Tariq Saeedi
In the frozen expanses of the Sakha Republic in northeastern Siberia, where winter temperatures plunge to minus 50 degrees Celsius and the land stretches endlessly beneath the aurora borealis, a singular voice has emerged that bridges millennia of tradition with contemporary world music.
© The Irish Sun
Olena Podluzhnaya, performing under the stage name UUTAi, has become one of the most distinctive practitioners of Turkic throat singing and khomus (jaw harp) virtuosity, carrying the ancient shamanic traditions of her homeland to international stages.
From Yakutsk to the World
Born on March 26, 1986, in Yakutsk, the capital of the Sakha Republic, Olena grew up in a region steeped in shamanic and animistic traditions. The Sakha Republic, also known as Yakutia, is home to the Yakut people, a Turkic ethnic group whose culture has been shaped by the extreme climate and vast taiga forests of northeastern Siberia. Here, where the connection between humans and nature remains visceral and immediate, Olena found her calling.
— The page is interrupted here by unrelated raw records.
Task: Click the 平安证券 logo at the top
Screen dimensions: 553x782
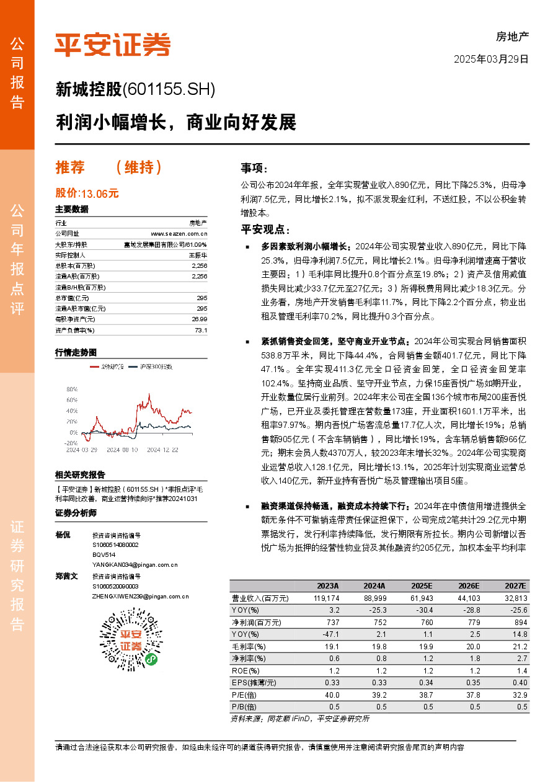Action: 112,44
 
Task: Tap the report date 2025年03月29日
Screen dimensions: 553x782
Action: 491,60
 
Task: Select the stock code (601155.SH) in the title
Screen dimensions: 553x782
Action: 169,90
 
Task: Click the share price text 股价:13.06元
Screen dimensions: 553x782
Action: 87,193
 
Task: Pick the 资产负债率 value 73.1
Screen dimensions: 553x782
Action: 200,331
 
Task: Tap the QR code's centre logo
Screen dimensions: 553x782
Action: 130,641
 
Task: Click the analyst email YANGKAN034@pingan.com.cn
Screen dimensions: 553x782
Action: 135,564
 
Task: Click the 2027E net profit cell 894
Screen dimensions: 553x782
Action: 520,622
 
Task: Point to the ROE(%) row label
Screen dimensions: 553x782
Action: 245,670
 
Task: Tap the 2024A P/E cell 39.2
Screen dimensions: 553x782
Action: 376,695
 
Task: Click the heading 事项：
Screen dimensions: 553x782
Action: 255,168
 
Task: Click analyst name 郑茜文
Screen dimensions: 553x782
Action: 67,576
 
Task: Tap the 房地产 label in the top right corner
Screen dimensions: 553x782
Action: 512,37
Her musical journey began at age seven when she was sent to music school. Initially trained as a classical pianist, she eventually gravitated toward the khomus, the traditional Yakutian jaw harp that would become her signature instrument. The khomus (homus) is not merely a musical instrument in Yakut culture—it is a spiritual tool, traditionally used by shamans to enter altered states of consciousness and communicate with the spirit world.
© LaPluma
Olena has said of her instrument: “I’ve been playing jaw harp from the age of 7 and can’t imagine my life without this ancient musical instrument. It changed my life, opened a whole new world of secret knowledge, energy.” This deep connection to the khomus would define her artistic identity, transforming her from a classically trained musician into a neo-shamanic practitioner whose performances blur the boundaries between concert and ritual.
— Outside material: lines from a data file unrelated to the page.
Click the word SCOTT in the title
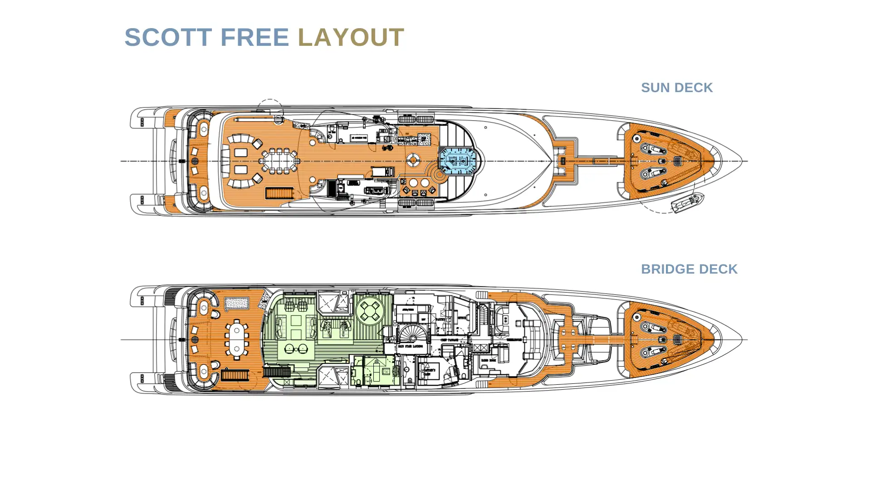[168, 37]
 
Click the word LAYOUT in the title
[351, 37]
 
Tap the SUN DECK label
[676, 88]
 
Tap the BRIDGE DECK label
[689, 269]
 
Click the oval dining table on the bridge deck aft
[236, 339]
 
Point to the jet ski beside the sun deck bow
[687, 202]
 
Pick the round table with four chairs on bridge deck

The Art of the Khomus and Throat Singing
The Yakutian khomus differs from other varieties of jaw harp found around the world. It produces a louder, more resonant sound with a range spanning over three octaves.
When placed against the mouth and plucked, the khomus creates a fundamental drone that the player modulates using the oral cavity as a resonating chamber. By changing the shape of the mouth and throat, adjusting tongue position, and controlling breath, a skilled player can produce complex overtone melodies, rhythmic patterns, and astonishing timbral variations.
Uutai’s mastery of the khomus is complemented by her command of throat singing techniques indigenous to the Turkic peoples of Siberia. Her vocal repertoire includes “jieretii yrya” (sublime singing) and “degeren yrya” (orderly singing), traditional styles that allow her to produce multiple pitches simultaneously.
More remarkably, she has developed an extraordinary ability to mimic the sounds of the natural world—the galloping of horses, the howling of wolves, the cries of cranes, and the calls of numerous other animals and birds.
This vocal mimicry is not mere novelty; it reflects the animistic worldview central to Yakut shamanism, where animals are spiritual beings and the natural world is alive with consciousness. When Uutai performs, she doesn’t simply imitate these sounds—she channels them, embodying the spirits of the creatures she represents.
Neo-Shamanism and Musical Innovation
Uutai describes her music as “neo-shamanic,” a term that captures both her connection to ancient traditions and her innovative approach to presenting them.
Before going solo, she performed with the groups Sakhan and Ayarkhaan, but it was her 2013 debut solo album, Uutai, that established her distinctive voice in world music.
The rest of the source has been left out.